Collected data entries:

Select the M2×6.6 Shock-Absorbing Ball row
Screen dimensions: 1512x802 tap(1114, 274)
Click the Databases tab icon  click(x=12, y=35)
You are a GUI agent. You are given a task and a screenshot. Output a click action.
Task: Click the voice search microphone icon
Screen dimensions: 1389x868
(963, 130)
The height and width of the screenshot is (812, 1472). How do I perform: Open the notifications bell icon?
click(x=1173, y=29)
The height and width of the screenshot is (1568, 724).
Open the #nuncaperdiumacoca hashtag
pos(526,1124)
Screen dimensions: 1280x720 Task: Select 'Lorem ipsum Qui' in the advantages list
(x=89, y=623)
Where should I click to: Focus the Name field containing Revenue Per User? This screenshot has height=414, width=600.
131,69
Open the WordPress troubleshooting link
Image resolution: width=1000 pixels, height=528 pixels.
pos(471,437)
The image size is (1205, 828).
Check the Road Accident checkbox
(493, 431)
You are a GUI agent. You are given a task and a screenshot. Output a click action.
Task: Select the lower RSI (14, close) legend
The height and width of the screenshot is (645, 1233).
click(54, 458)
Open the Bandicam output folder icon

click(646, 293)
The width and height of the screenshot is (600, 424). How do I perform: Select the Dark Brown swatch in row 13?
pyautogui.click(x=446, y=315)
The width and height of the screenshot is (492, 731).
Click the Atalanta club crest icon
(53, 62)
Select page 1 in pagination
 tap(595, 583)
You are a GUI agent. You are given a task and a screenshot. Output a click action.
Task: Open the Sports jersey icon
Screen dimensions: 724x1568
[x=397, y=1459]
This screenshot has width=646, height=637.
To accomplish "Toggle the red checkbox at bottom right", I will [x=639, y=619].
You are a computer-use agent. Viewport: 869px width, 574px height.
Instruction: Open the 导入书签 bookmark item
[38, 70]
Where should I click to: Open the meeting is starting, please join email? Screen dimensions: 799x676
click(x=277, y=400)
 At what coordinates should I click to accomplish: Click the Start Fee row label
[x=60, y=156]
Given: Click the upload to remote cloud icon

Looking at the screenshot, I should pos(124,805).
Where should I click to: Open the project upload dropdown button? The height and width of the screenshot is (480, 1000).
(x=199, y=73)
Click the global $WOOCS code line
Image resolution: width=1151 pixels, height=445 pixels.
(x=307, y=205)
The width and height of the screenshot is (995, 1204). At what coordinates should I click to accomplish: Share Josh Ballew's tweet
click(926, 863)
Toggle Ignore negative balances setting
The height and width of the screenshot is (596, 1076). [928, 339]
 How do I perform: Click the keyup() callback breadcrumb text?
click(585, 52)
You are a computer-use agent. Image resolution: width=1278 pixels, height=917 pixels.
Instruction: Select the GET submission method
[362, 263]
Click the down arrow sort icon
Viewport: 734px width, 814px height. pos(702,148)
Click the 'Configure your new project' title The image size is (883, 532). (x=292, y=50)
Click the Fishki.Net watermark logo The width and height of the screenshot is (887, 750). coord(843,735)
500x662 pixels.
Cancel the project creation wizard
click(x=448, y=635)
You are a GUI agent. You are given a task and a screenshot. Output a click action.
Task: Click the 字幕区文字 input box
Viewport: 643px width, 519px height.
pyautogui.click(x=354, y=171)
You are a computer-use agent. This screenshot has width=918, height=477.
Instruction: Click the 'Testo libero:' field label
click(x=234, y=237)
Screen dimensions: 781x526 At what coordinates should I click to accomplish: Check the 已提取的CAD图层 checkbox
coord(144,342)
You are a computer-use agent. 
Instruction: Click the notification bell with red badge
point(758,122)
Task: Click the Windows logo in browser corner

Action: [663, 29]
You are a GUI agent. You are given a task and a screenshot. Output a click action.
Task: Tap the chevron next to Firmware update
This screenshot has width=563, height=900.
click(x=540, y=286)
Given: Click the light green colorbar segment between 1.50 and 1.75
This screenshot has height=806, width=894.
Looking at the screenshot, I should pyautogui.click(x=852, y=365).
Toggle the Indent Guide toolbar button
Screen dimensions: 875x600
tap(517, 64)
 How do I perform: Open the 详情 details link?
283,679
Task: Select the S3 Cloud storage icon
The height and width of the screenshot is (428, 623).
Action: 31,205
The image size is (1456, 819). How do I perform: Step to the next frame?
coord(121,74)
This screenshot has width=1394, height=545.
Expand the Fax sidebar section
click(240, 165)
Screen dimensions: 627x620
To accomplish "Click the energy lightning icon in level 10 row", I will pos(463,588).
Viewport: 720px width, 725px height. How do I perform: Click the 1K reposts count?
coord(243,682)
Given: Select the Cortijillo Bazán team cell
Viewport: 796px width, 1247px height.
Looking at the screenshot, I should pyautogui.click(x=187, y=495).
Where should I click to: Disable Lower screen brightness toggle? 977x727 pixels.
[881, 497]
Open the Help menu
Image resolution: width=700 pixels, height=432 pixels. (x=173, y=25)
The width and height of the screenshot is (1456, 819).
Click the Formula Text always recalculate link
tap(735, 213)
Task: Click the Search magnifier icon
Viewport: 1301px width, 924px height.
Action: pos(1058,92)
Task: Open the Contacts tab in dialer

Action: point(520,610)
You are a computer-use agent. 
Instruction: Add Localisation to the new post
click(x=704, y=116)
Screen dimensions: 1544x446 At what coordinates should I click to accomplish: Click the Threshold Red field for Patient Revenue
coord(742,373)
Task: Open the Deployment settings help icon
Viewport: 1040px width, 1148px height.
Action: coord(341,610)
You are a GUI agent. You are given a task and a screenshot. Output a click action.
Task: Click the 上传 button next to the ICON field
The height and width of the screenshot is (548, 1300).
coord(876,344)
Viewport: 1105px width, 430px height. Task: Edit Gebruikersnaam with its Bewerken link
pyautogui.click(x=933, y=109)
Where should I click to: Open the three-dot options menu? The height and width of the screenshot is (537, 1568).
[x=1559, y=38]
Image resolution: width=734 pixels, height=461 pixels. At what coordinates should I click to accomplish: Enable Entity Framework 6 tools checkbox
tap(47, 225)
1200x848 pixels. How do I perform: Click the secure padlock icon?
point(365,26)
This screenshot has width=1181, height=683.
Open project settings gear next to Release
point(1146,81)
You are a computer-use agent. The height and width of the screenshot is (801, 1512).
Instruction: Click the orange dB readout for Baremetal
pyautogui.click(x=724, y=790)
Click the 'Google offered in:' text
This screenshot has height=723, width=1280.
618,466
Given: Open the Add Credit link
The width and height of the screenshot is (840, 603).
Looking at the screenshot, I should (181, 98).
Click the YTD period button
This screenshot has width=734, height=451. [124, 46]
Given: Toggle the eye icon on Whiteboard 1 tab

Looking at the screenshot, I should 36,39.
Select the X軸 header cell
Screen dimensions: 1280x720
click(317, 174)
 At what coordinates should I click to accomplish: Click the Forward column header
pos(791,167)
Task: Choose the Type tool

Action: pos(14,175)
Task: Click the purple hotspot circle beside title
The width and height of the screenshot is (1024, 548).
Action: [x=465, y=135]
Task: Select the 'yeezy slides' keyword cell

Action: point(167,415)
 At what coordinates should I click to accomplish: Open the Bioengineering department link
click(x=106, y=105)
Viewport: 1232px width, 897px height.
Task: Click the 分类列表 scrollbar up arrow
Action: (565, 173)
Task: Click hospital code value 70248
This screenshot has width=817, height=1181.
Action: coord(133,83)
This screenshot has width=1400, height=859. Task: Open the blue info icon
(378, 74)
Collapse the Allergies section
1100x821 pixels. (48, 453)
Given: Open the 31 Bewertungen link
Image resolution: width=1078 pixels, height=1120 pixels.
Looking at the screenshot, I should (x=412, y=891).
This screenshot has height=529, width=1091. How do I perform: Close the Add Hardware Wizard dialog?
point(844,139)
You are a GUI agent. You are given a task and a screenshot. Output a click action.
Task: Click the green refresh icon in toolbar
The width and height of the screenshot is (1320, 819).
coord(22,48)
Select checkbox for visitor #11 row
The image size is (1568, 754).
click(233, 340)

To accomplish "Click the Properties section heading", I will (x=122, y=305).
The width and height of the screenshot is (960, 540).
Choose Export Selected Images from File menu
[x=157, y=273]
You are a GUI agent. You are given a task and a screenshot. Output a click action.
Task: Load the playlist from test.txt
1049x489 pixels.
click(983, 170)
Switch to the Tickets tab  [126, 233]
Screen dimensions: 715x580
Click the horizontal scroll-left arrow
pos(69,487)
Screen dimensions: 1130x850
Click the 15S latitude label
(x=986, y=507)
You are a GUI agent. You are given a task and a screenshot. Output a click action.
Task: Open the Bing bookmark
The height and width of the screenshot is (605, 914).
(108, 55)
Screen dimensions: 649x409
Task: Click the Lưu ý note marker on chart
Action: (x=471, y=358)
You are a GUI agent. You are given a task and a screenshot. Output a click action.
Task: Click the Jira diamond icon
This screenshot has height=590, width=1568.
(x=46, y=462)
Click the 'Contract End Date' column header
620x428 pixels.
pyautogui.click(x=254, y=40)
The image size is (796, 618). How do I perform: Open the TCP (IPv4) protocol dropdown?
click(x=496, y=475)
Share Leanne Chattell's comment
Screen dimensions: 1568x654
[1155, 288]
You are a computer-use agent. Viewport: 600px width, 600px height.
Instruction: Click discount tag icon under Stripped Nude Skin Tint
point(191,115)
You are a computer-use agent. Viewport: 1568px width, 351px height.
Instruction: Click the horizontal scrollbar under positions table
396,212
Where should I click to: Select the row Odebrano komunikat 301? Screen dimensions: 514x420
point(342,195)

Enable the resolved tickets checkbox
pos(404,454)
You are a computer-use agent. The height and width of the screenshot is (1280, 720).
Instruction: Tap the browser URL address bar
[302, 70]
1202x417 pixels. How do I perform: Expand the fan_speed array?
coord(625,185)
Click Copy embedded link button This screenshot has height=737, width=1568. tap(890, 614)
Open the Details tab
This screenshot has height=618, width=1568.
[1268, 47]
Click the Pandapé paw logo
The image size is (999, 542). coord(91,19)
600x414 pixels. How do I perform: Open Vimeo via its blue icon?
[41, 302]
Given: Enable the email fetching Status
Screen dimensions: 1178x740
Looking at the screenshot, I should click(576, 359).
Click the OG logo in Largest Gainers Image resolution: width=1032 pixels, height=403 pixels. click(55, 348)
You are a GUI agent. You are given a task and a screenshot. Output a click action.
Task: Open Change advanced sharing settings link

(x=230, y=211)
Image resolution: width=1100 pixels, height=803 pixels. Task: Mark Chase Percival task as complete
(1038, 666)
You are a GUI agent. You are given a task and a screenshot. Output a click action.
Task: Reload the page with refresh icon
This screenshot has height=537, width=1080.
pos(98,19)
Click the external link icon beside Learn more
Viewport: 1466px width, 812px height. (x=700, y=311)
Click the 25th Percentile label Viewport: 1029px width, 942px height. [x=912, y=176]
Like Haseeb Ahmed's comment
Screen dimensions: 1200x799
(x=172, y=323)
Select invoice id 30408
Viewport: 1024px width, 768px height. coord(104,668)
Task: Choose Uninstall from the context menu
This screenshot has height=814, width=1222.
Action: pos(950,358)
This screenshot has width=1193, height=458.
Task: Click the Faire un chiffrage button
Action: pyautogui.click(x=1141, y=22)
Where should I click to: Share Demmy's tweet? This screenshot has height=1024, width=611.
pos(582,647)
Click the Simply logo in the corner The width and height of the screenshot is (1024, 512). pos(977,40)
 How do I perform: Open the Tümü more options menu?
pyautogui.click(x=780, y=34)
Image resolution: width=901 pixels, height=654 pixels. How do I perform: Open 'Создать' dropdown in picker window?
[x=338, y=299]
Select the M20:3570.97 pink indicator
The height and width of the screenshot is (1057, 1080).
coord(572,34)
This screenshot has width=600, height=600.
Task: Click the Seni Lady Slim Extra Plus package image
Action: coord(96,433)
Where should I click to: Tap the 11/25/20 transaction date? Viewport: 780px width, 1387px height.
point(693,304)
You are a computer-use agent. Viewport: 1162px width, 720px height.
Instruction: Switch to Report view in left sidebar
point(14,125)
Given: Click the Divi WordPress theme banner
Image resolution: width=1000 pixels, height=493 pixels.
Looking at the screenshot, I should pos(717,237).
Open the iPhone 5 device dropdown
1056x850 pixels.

• _Instructions to follow_: Look through the entries above. Extract each line with the word "code".

• _Result below_:
Click the global $WOOCS code line
Task: Click hospital code value 70248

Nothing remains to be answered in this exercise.